Data section:
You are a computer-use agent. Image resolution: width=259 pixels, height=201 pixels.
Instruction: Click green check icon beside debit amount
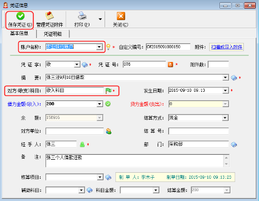[x=108, y=104]
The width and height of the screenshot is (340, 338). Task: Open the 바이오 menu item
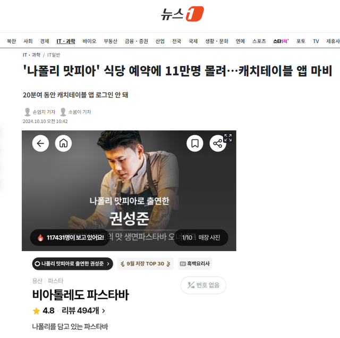pos(89,41)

What the task requires: Each line of the data above is to be output exactly; the pictures are not to appear.

Result:
You are a computer-use agent. Image resolution: width=259 pixels, height=201 pixels.
Instruction: Click green check icon beside debit amount
[x=108, y=104]
The width and height of the screenshot is (340, 338). Task: Open the 바이오 menu item
pos(89,41)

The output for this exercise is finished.